Patch to protect per-cpu UMA caches with critical sections

Sun Apr 10 13:19:29 PDT 2005

The attached patch modifies UMA so that it uses critical sections to 
protect access to per-CPU caches, rather than mutexes.  With the recent 
commit of critical section optimizations by John Baldwin, this patch 
should offer a small but measurable performance improvement for paths that 
allocate and free memory as a significant part of their workload. Examples 
of affected scenarios might include high performance networking, IPC, etc.
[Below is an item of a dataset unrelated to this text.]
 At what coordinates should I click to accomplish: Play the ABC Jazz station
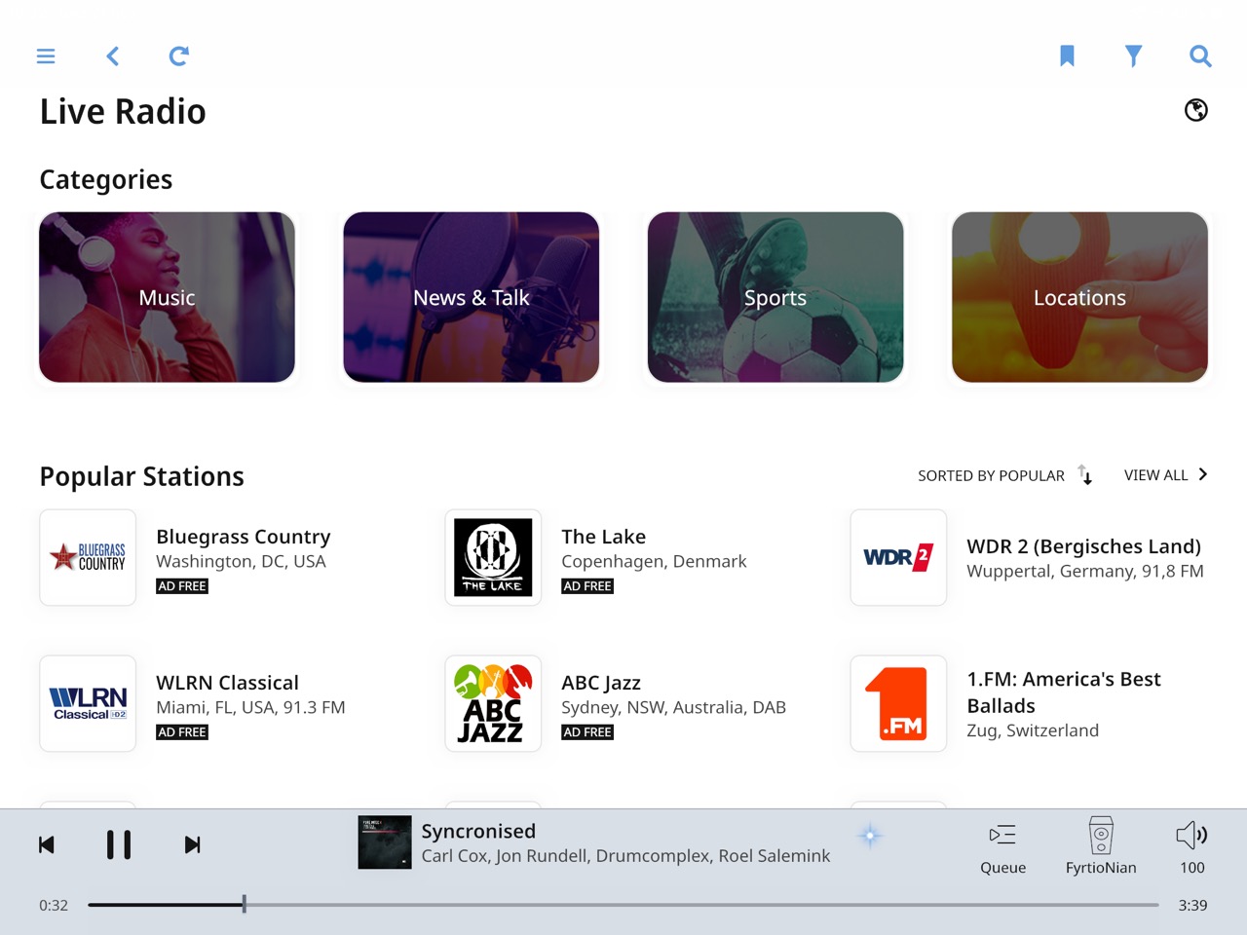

John's change was an important dependency, because on uniprocessor 
systems, atomic operations are basically regular integer operations, and 
so very cheap.  As such, I didn't want to replace mutexes with a more 
expensive critical section uperation on UP, even if it sped up SMP with 
critical sections cheaper than mutexes there.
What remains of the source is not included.